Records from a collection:
◆ ◆ ◆ ◆ ◆
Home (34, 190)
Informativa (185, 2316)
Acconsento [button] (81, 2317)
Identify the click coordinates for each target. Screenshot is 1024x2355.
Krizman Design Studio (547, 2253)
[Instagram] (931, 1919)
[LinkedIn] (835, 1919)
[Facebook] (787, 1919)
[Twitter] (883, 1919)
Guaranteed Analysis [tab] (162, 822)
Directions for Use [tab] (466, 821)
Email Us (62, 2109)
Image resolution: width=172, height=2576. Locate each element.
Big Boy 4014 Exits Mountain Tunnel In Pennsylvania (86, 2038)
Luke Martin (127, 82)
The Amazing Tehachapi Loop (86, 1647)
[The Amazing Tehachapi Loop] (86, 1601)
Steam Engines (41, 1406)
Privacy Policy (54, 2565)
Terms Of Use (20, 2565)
◆ ◆ ◆ ◆ ◆
Filter the lines above so that only those with the string "Loop" remain, then copy them.

• [EXERCISE RESULT]:
The Amazing Tehachapi Loop (86, 1647)
[The Amazing Tehachapi Loop] (86, 1601)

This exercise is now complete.